## Task to carry out
Carry on the passage below about Lucan's treatment of the Nile, picking up right after its last sentence.

Another geographical example can be drawn from Lucan's treatment of the
Nile. He has the only positive Egyptian character in the epic, Acoreus,
express an opinion on the source of the Nile to Caesar in an after-dinner
conversation.
ast ego, si tantam ius est mihi solvere litem,
quasdam, Caesar, aquas post mundi sera peracti
saecula concussis terrarum erumpere venis
non id agente deo, quasdam conpage sub ipsa
cum toto coepisse reor, quas ille creator
atque opifex rerum certo sub iure coercet. (10.262-267)
(But I myself, if I have the right to decide so great a dispute, hold this
opinion, Caesar: certain waters, long after the world was created, burst
forth in consequence of earthquakes, with no special purpose on the part
of the deity; but certain others, at the very formation of the world, had
their beginning along with the universe; and the latter the creator and
artificer of all things restrains under a law of their own.)
Lucan hints at the proper interpretation of geography, specifically that
we should not read all rivers as equally significant. Some are accidental,
and some are woven into the fabric of the universe. Thus we need to be very
careful in our reading of any geological features, but one such as the Nile
can readily be assumed to show that the greatest river in the world will
be the hinge upon which the fate of Rome swings. Pompey and Marc Antony
die beside it; Caesar and Octavian vanquish with it.

(Collection entries)

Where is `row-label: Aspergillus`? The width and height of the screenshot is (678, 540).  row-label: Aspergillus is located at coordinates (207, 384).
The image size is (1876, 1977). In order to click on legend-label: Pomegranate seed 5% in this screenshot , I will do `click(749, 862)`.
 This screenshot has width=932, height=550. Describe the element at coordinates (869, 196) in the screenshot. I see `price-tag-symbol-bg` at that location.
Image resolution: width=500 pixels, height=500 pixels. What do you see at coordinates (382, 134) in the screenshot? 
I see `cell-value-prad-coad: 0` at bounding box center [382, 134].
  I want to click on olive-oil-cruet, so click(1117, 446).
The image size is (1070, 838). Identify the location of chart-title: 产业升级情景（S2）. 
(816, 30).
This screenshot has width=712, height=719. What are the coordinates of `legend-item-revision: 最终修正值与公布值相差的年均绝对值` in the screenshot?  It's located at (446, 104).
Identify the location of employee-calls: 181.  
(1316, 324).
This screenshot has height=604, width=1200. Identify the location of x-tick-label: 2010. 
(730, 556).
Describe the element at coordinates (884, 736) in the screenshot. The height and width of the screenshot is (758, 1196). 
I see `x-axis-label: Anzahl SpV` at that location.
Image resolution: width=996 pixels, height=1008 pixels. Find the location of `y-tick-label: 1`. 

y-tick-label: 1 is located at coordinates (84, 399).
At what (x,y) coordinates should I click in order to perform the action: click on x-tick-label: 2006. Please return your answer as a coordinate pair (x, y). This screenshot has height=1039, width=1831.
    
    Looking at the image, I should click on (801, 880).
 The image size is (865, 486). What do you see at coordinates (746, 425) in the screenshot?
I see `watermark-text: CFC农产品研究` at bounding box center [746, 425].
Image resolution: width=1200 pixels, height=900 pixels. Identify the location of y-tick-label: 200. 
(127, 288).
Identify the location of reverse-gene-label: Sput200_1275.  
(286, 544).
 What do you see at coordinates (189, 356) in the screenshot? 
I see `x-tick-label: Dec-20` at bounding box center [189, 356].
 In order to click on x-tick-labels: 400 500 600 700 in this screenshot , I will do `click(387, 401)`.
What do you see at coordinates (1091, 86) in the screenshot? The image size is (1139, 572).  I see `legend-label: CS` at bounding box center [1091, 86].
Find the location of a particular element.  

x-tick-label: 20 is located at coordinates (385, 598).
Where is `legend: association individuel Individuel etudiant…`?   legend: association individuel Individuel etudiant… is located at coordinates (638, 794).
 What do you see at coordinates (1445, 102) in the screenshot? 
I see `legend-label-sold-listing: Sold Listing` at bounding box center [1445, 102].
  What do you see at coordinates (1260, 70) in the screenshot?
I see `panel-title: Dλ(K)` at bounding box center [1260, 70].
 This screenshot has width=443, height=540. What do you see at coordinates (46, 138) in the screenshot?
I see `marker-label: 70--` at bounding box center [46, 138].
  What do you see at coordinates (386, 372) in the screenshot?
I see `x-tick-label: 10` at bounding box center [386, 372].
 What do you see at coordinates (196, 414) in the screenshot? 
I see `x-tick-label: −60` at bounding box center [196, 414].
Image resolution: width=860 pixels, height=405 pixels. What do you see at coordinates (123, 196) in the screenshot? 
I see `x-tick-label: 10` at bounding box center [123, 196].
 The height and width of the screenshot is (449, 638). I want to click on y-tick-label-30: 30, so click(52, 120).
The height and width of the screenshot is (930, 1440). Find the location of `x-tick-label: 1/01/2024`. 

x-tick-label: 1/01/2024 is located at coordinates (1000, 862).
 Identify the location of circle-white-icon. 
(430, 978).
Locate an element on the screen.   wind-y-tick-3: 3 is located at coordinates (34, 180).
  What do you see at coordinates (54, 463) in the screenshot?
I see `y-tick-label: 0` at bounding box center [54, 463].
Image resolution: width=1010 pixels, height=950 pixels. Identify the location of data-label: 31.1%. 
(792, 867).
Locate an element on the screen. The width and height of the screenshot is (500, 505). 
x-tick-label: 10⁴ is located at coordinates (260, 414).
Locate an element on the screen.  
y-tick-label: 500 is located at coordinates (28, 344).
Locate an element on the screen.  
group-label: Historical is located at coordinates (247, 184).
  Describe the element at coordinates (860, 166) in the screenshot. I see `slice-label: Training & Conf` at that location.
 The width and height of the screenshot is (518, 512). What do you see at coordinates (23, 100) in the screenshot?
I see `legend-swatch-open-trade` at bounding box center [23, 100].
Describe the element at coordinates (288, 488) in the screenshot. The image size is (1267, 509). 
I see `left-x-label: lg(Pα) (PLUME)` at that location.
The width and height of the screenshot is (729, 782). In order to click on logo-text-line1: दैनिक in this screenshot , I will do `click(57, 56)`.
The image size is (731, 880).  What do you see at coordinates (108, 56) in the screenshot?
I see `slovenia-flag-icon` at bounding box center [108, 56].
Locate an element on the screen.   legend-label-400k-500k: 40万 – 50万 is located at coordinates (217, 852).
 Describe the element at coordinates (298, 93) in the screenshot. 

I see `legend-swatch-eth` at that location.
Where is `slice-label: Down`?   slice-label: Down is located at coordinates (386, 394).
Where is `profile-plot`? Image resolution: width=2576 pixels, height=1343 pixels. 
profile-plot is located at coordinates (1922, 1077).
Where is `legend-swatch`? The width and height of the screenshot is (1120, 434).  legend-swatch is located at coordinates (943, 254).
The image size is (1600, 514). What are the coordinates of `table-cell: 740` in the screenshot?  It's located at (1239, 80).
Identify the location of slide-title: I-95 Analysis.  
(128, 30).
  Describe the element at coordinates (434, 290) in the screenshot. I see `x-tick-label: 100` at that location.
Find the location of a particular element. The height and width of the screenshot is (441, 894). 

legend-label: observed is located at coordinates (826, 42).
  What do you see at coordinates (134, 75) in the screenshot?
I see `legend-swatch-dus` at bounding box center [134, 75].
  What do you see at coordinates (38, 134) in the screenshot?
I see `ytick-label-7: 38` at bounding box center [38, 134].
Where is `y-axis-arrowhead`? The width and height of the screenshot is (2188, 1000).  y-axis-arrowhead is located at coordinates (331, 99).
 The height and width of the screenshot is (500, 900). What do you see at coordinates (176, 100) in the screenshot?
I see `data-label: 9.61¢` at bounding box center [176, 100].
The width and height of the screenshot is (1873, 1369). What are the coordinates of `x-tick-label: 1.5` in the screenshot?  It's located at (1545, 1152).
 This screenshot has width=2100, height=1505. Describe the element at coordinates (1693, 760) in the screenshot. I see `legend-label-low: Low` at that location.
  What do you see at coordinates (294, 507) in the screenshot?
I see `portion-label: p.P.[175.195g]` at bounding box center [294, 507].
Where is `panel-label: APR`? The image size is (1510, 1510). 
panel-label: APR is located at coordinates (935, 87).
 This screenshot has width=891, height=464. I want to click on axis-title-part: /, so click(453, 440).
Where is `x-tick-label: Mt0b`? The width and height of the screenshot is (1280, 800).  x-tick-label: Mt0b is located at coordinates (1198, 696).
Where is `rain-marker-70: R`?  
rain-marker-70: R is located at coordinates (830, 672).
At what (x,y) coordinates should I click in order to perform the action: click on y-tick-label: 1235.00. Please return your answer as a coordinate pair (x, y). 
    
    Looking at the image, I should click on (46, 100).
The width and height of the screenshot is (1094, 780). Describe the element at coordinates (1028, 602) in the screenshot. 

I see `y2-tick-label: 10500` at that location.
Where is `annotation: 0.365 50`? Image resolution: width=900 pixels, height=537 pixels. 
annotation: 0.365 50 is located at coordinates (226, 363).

## Written response
I believe that Lucan's astronomy in book one follows the same method as
his geography. Because the poet believes that the cosmos would foretell
the civil war and more importantly the outcome of the civil war, he projects
the heavens as he does. Just as he was incorrect in calling the Apennines
the tallest mountains in the world and in his theories on the source of
the Nile, he fails to satisfy the modern scientific requirement of complete
accuracy. Lucan, however, had no intention of producing a schoolboy textbook
on geology or astronomy. He merely wanted to create a world that well understood
the events unfolding in it.
Once it is recognized that Lucan (like any other poet) is using the facts
that make up his poetic world to create a poetic effect, and not to prove
the virtue of his own education and knowledge, the issue of the Pharsalia's
accuracy becomes important to Lucan's purpose, in so far as the poet does
not want all of his lines read as fiction. Particularly in Lucan's astronomy,
if Lucan could not create a sense of verisimilitude in his readers, he would
fail to express his poem's sentient universe. For the problem in defining
accuracy is that Lucan asks the reader to distinguish between his use of
rhetorical hyperbole and his statements on natural philosophy. Indeed, Lucan's
frequent and absurd exaggeration often taxes even the most sympathetic reader.
Kepler, for instance, was not able to evade one of these exaggerations which
appears shortly before Figulus' speech in Lucan's catalogue of portents.
This old survey of bad omens, among talking cows and comets, adds complete
eclipses of the sun and moon. Kepler continually attempts to work these
into his constellation, but is sound in concluding that they happened at
no time near the civil war between Caesar and Pompey.
This particular problem of accuracy is actually a problem of interpretation.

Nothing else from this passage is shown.